Sorted cell ChIP-seq shows the molecular organization of Polycomb-repressed chromatin in the bithorax complex. Sarah K. Bowman¹, Aimee M. Deaton¹, Heber Domingues², Welcome Bender², Robert E. Kingston¹. 1) Dept. of Molecular Biology, Massachusetts General Hospital, and Dept. of Genetics, Harvard Medical School, Boston, MA; 2) Dept. of Biological Chemistry and Molecular Pharmacology, Harvard Medical School, Boston, MA.

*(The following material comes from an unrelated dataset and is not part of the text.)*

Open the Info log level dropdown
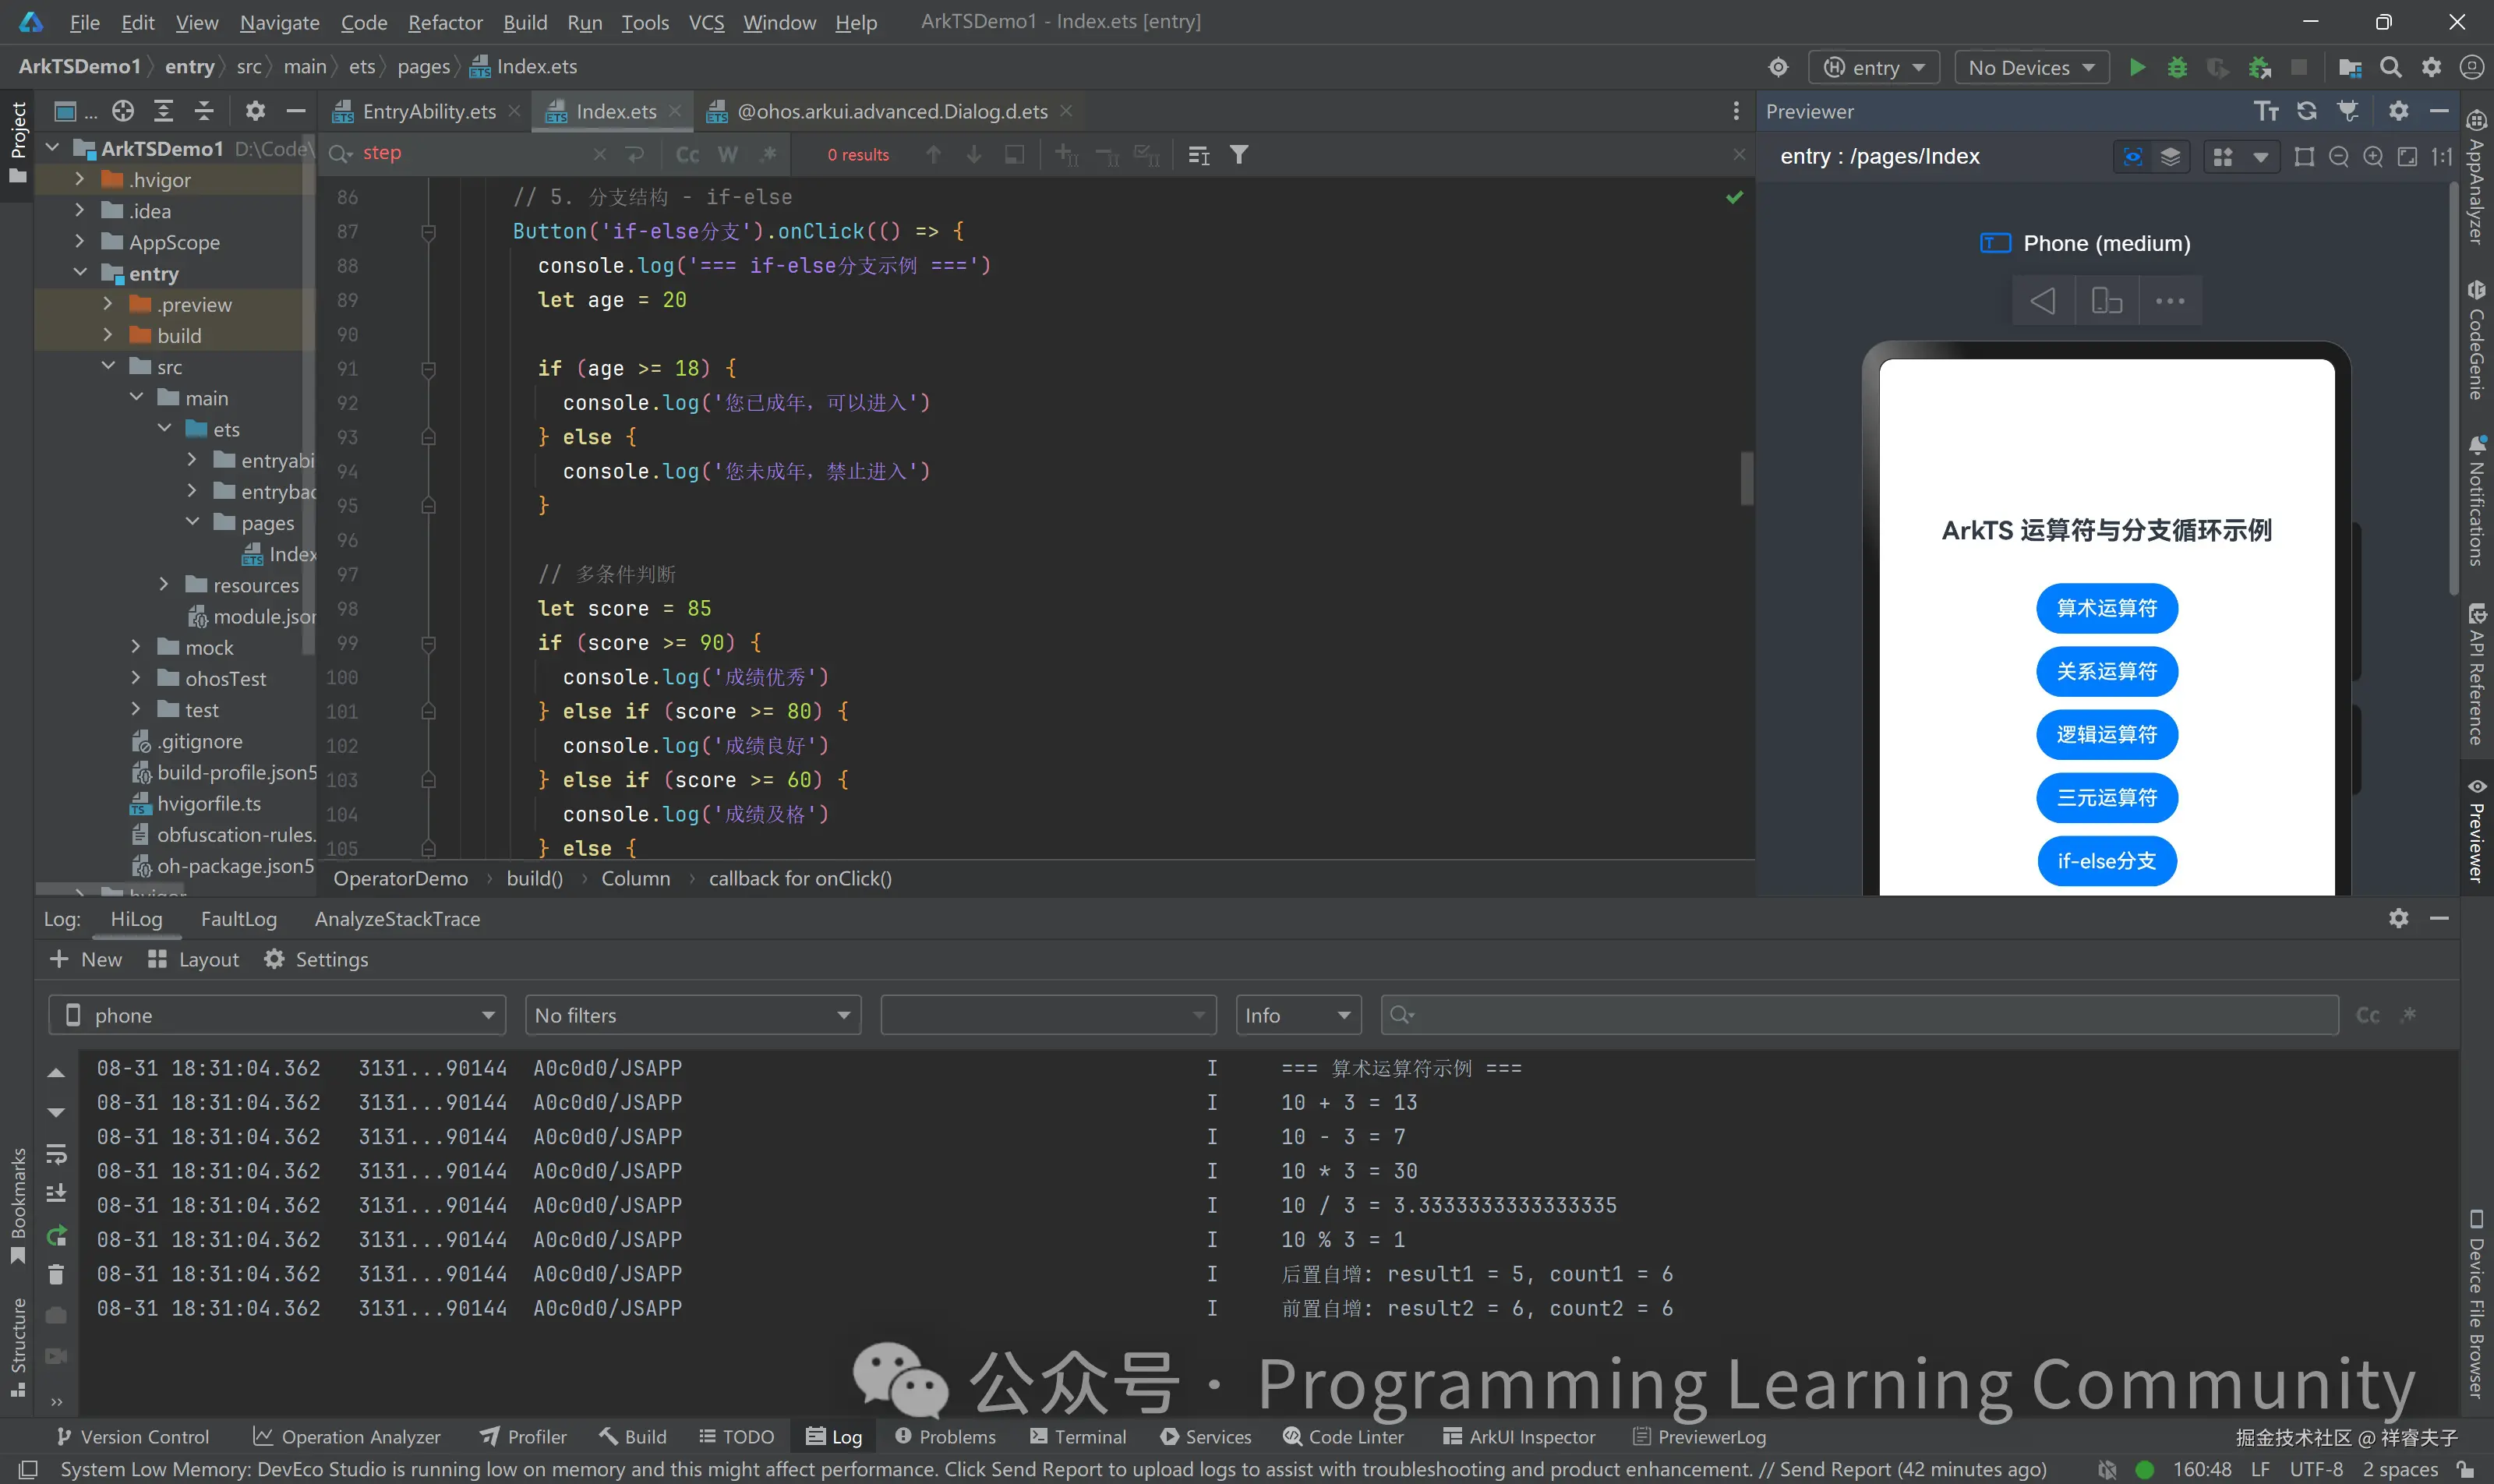The height and width of the screenshot is (1484, 2494). [x=1297, y=1015]
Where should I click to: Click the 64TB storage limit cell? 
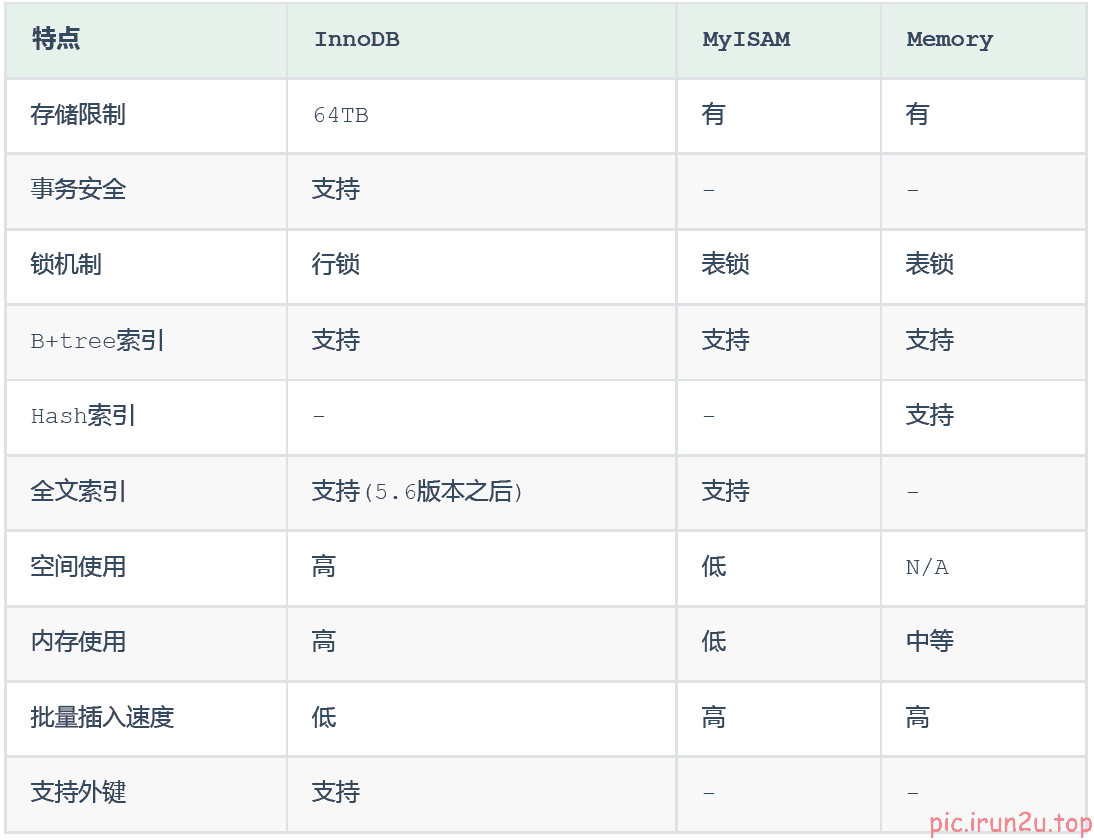coord(341,115)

   The 300 kb of the Drosophila bithorax complex (BX-C) is the original model for studying gene repression by Polycomb group proteins. Decades of genetic experiments have led to the hypothesis that Polycomb organizes BX-C chromatin differently in each of the abdominal parasegments. However, studying the molecular organization of chromatin in individual parasegments has been technically difficult. We solved this problem by developing a sorted nuclei ChIP-seq pipeline. In this system, transgenic embryos produce tagged nuclei in single parasegments, in either PS4, 5, 6, or 7. Using FACS, we sort these tagged nuclei and perform small-scale ChIP-seq. Initial results show that the mark of Polycomb repression, H3K27me3, is lost from the active regions of the BX-C. The proximal H3K27me3-free region becomes progressively larger as we move from PS5 to PS7. The boundaries of the H3K27 methylation correlate precisely with previously identified CTCF binding sites. Correspondingly, the H3K4me3 active mark appears over the transcription start sites of BX-C genes as they emerge from the repressive environment. These results suggest that BX-C chromatin "opens up" at a molecular level in a proximal to distal direction, as previously hypothesized. By extending this study to other histone modifications and regulators of chromatin structure, we hope to gain insight into the molecular organization of repressed and activated chromatin in this uniquely well-annotated gene region.